• Tujuan: Tulis ulang bagian yang dibuka dengan baris berisi "Click the search magnifier icon" dan ditutup dengan baris berisi "Looking at the", dengan mengganti "filter settings" menjadi "filter preferences" tanpa mengubah yang lain. Jangan sertakan gambar dalam jawaban.

--*--

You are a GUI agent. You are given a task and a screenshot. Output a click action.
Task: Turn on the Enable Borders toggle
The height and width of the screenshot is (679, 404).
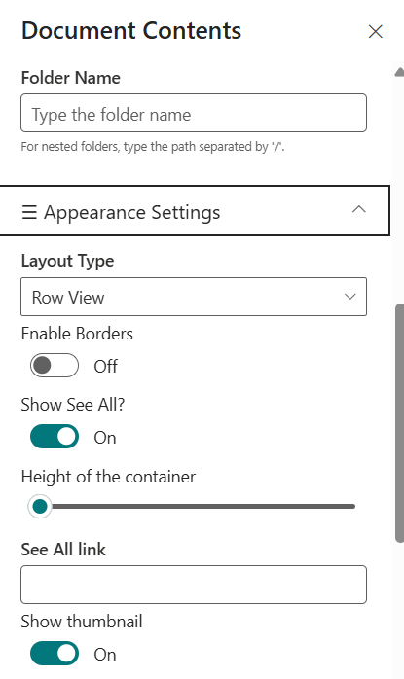click(x=55, y=366)
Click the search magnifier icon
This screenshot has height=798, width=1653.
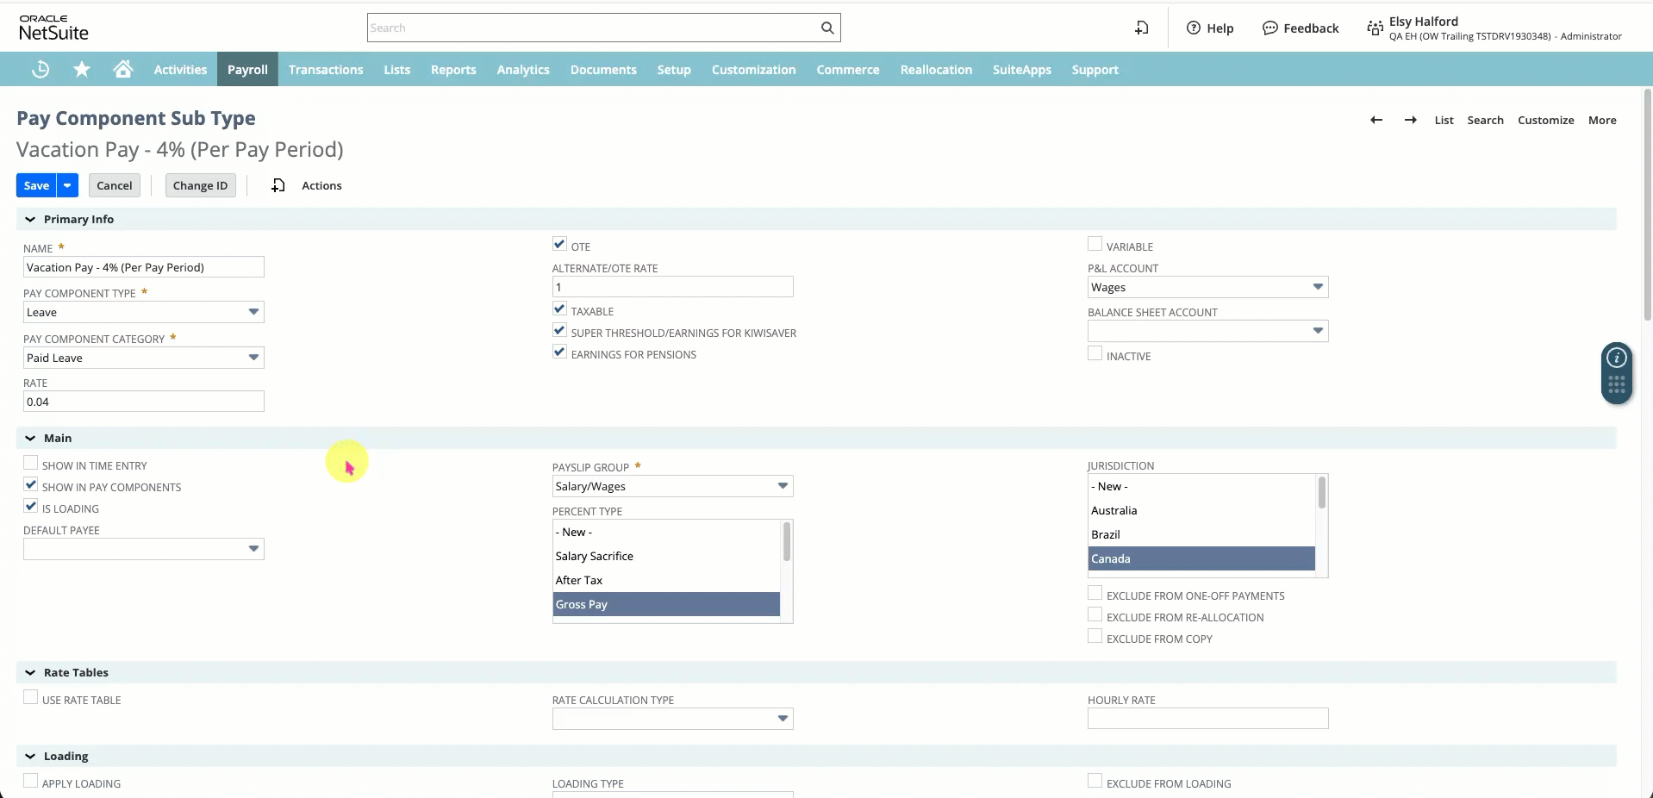tap(827, 28)
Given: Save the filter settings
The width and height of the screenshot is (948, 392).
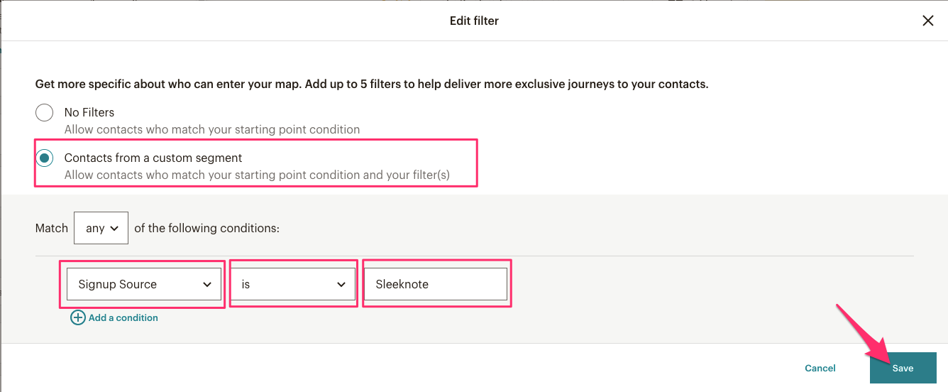Looking at the screenshot, I should click(903, 368).
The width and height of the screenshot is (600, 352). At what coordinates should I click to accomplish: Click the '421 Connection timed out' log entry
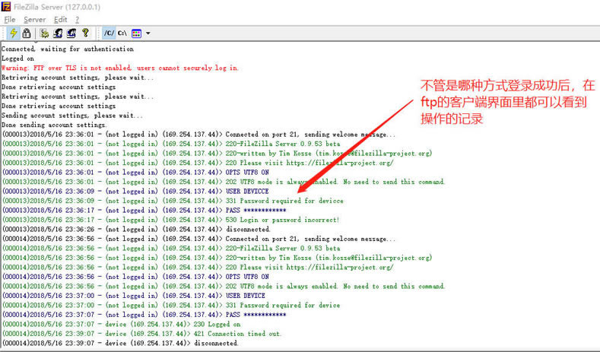tap(236, 333)
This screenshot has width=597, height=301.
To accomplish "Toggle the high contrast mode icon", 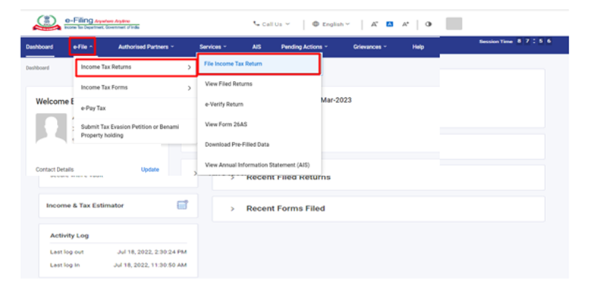I will (429, 24).
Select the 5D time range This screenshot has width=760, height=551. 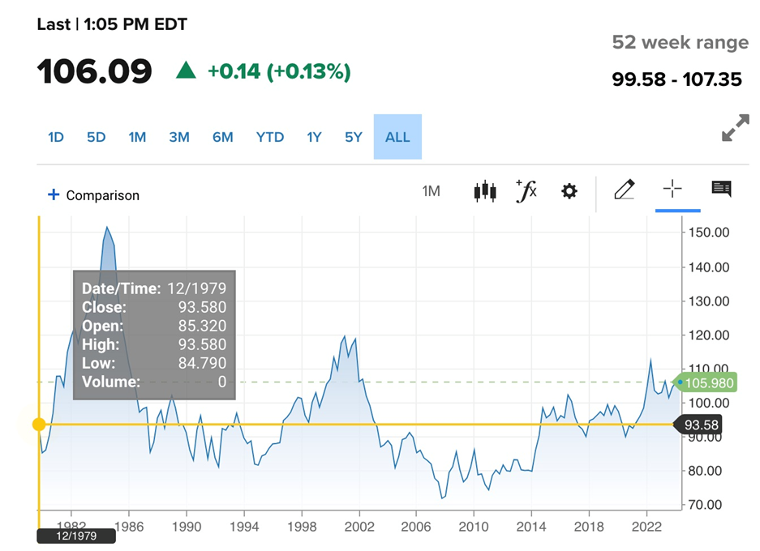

--*--

• Hasil Latihan:
Click the search magnifier icon
This screenshot has height=798, width=1653.
tap(827, 28)
Given: Save the filter preferences
The width and height of the screenshot is (948, 392).
Looking at the screenshot, I should click(903, 368).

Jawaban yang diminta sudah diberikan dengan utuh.